Sunday, April 15, 2012

Why Model Selection?: Bayes and Biased Coins

A key tool in the work in the work I do is Bayesian model selection. These days 'Bayesian' is a buzzword that is often used colloquially as a synonym for all relatively sophisticated inference methods, and frequently deployed in papers to great effect, making them seem more exciting. However, model selection, and Bayesian model selection in particular do have concrete meanings beyond the hype, and I think it is important to see, in a few simple examples, why model selection is often (and, I believe, usually) a better alternative to standard significance tests when trying to test scientific hypotheses

While I refuse to be dogmatic in my use of inference methods, I do subscribe to what is known as the 'Bayesian interpretation' of probability theory, which views probabilities as degrees of belief in things, much as the odds at a horse race represent how much the bookmaker believes a given horse is going to win. Again, I hope it is possible to show, with a simple example, that this interpretation has important and useful implications for real inference.

A standard tool in teaching probability is the biased coin, a coin which is more likely to land on one of either heads or tails.

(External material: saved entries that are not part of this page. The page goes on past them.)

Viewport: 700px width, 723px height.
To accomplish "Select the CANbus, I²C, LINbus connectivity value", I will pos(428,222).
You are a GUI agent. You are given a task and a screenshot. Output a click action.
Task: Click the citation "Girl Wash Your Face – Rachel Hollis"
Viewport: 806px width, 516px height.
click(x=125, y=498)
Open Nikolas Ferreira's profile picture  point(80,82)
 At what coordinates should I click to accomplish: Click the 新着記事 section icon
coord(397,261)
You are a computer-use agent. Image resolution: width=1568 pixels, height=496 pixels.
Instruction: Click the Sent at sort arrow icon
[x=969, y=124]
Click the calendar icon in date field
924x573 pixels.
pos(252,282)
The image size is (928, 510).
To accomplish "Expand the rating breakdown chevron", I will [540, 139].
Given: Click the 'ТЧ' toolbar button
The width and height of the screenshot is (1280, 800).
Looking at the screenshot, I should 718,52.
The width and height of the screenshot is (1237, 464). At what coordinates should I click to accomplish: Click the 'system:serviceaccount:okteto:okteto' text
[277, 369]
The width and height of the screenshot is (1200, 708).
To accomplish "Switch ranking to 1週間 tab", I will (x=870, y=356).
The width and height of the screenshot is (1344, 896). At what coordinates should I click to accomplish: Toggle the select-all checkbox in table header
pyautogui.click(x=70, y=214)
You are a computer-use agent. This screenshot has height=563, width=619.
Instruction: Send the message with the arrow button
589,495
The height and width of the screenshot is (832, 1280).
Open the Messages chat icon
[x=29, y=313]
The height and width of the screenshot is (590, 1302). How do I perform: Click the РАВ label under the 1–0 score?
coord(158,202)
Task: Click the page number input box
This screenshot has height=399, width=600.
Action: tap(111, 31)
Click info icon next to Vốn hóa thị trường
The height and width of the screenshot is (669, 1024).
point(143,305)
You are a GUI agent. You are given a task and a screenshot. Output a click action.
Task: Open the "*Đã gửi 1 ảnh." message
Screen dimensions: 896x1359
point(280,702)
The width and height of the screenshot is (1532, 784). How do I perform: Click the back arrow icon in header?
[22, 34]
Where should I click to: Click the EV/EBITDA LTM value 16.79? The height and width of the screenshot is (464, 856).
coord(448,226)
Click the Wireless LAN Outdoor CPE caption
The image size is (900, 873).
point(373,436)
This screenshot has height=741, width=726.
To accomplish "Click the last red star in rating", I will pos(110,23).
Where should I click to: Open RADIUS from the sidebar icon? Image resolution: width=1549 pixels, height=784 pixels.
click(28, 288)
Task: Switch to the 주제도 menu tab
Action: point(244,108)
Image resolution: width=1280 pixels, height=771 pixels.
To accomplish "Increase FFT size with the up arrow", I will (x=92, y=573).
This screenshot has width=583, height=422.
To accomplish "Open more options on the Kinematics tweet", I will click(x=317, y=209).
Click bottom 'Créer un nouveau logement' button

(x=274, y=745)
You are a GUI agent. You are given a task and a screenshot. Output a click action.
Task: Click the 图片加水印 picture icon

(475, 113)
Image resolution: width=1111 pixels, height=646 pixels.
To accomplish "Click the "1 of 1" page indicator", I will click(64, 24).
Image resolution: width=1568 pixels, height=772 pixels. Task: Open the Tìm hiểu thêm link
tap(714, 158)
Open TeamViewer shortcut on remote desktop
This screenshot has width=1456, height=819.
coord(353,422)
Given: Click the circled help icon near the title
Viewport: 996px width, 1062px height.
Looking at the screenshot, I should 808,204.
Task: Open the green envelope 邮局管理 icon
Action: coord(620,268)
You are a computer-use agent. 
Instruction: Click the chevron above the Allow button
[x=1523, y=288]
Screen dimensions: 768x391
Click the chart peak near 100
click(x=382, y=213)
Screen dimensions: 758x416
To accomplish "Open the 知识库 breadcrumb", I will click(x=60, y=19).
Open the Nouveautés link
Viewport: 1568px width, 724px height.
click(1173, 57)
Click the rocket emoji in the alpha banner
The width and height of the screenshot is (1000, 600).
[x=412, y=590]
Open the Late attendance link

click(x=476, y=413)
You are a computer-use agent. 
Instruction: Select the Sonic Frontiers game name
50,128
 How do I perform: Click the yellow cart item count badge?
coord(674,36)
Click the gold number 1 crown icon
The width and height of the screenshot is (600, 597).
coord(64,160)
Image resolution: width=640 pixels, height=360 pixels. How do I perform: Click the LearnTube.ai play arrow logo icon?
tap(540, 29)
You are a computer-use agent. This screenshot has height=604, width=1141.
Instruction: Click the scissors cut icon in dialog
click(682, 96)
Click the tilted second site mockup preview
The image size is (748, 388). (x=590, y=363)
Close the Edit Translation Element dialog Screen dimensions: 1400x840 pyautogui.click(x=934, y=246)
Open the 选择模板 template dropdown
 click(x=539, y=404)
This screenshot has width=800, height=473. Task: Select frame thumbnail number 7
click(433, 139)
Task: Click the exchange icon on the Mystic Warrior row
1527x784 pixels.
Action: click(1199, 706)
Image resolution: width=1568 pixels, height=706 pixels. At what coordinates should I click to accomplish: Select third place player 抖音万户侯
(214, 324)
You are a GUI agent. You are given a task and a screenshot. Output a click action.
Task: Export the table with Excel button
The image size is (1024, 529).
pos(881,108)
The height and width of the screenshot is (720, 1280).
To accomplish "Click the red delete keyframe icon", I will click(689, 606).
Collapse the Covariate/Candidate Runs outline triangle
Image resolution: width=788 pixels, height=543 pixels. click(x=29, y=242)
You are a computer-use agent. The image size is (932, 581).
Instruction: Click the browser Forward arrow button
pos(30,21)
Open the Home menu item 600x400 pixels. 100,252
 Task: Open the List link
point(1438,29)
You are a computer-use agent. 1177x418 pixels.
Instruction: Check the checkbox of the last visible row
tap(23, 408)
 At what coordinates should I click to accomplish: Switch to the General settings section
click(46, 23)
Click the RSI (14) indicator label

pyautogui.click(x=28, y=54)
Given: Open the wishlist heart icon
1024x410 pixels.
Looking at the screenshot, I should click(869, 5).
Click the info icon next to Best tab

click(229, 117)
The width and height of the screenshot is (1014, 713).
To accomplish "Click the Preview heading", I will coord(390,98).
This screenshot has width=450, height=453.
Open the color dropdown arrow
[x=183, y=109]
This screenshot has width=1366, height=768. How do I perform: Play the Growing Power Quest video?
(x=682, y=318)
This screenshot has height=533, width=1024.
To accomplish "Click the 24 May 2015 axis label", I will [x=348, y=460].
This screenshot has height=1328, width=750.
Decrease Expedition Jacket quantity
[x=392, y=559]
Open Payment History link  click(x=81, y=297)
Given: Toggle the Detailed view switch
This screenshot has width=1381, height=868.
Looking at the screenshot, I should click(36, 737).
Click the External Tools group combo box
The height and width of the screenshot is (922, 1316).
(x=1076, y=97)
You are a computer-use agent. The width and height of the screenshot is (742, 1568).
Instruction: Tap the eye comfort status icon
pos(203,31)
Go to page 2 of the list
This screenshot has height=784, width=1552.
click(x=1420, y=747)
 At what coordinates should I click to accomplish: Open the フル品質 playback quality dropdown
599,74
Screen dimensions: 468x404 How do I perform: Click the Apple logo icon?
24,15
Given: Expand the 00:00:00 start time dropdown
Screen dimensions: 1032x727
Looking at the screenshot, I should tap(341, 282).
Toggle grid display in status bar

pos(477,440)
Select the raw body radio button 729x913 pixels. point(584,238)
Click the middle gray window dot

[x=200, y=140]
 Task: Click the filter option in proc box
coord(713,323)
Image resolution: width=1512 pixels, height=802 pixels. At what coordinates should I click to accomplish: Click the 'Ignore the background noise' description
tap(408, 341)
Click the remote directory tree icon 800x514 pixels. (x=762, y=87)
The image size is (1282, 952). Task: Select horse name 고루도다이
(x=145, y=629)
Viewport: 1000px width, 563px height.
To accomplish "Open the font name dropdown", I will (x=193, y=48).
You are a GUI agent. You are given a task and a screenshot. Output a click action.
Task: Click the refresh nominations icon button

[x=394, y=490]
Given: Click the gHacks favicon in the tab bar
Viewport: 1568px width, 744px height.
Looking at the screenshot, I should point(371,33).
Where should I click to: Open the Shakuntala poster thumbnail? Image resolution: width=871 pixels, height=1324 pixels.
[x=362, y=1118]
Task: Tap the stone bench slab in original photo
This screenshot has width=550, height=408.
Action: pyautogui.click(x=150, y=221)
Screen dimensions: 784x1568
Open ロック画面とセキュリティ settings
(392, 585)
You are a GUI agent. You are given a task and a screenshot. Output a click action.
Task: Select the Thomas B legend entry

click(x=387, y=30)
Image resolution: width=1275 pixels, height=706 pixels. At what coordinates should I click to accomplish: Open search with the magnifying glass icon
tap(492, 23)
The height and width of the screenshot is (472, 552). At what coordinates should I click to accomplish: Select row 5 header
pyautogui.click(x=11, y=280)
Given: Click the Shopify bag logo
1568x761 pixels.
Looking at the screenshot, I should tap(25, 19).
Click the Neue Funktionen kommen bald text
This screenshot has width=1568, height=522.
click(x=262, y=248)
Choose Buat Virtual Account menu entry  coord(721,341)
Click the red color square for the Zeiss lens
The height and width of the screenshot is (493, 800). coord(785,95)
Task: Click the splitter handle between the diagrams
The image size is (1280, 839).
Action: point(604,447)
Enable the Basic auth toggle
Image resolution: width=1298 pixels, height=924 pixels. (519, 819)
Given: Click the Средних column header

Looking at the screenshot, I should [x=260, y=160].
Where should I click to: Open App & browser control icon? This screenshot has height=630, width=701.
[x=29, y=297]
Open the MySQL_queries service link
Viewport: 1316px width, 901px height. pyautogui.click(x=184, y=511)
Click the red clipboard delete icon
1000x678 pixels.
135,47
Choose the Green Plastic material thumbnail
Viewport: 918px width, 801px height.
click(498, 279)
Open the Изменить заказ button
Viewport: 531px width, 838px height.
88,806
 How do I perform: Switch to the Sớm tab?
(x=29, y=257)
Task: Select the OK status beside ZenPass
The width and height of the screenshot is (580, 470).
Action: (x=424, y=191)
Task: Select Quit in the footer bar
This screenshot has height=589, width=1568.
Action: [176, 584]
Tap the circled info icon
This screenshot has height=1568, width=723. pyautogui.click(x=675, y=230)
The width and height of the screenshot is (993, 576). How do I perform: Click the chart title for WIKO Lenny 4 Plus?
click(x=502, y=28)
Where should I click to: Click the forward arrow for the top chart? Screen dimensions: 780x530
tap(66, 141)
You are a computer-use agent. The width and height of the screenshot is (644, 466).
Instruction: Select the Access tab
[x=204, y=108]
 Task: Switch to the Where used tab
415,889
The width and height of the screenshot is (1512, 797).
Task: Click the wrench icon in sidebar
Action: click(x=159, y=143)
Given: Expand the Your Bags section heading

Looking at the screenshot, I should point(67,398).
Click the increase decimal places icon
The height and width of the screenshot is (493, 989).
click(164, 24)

Lets look at a couple of examples of biased coin problems to illustrate why model selection can be more sensible than significance testing.

Disclaimer: Examples like this are common in textbooks, including my favourite. I make no claim to originality. Also please let me know if you find any errors in the maths, theres nothing worse than having your argument die by virtue of a missing factor 2 somewhere! (which did eventually happen!)

The Setup

Imagine I offer you two coins, telling you that one is biased towards tails, the other is fair. The biased coin gives tails on average 4 times in 5, the fair coin gives tails half the time You choose one and I ask you to try and guess if it is fair or not. I tell you that you can toss the coin a maximum of 50 times. You toss the coin the allotted 50 times and you get 31 tails, 19 heads. Do you believe the coin is biased?

The Significance Test

The classic way to answer this question is a significance test. We ask 'are the data [the coin tosses] significantly different from what we expect by chance?' To do this we construct two hypotheses:

The test hypothesis (H1): The coin is biased.

The null hypothesis (H0): The coin is fair.

We then look to see whether our data are sufficiently unlikely under the null hypothesis that we might reject it. We do not consider the test hypothesis any further.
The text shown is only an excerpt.